1.      DoD Chief Information Officer, DoD Net-Centric Data Strategy, March 2003.  http://www.defenselink.mil/nii/org/cio/doc/Net-Centric-Data-Strategy-2003-05-092.pdf

2.      U.S. Air Force, Air Force Information and Data Management Strategy Policy, March 2004.  https://www.my.af.mil/gcss-af/USAF/cms/AFMC/files/R2L-mZ0_0+63+-y-rOJ_AF_Information_Data_Management_Policy.pdf

3.      T. Nabors, “Joint Meteorology and Oceanography (METOC) Data Standards”, Federal Database Colloquium, San Diego, September 2000.

4.      S. Renner, D. Hebert, S. Rainer, and J. Wilson, COI Handbook: Practical Guidance for Communities of Interest Implementing the DoD Net-Centric Data Strategy, MITRE Technical Report, December 2004.

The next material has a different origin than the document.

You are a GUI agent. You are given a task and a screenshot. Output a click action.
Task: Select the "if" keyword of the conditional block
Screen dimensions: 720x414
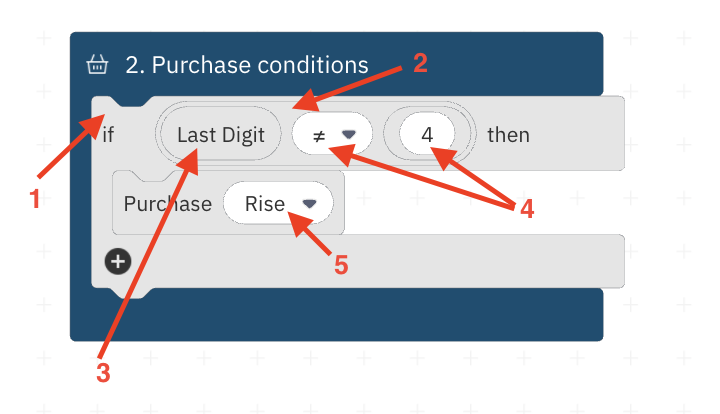[x=108, y=135]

5.      U.S. Air Force, A Guide for Communities of Interest  Implementing the DoD Net-Centric Data Strategy and the Air Force Information and Data Management Strategy, April 2005.

6.      R. Byrne, “Getting DoD Linked”, The MITRE Corporation, Jan. 2005.  http://www.mitre.org/work/tech_papers/tech_papers_05/04_1260/

7.      U.S. Air Force, A Style Guide for Common Vocabularies, April 2005.

8.      S. Renner, “Net-Centric Information Management”, in Proc. 10th Int. C2 Research and Technology Symposium, McLean, VA, June 2005.  http://www.dodccrp.org/events/2005/10th/CD/papers/348.pdf



[1]  Some of this material may be located via the COI Directory, at https://gesportal.dod.mil/sites/coidirectory.   All nine COIs are listed there.

[2] The Joint Meteorological Conceptual Data Model (JMCDM) defines over 3000 data elements.

[3] Sometimes expressed as “We’ll extend our model to accommodate your needs, and then you can use it”.

[4]  There is a third variable: available resources.  Typically this variable isn’t part of a tradeoff; instead, the answer is usually “all we can get”, and then the tradeoff occurs between the other two variables.

[5] Command and Control Information Exchange Data Model (C2IEDM).  More information is available at www.mip-site.org

[6] The new 8320.2G, Guidance to COIs for Implementing Net-Centric Information Sharing, is in draft.

[7] A “semantic community” is the same thing as  a “vocabulary COI”, as described in section 2.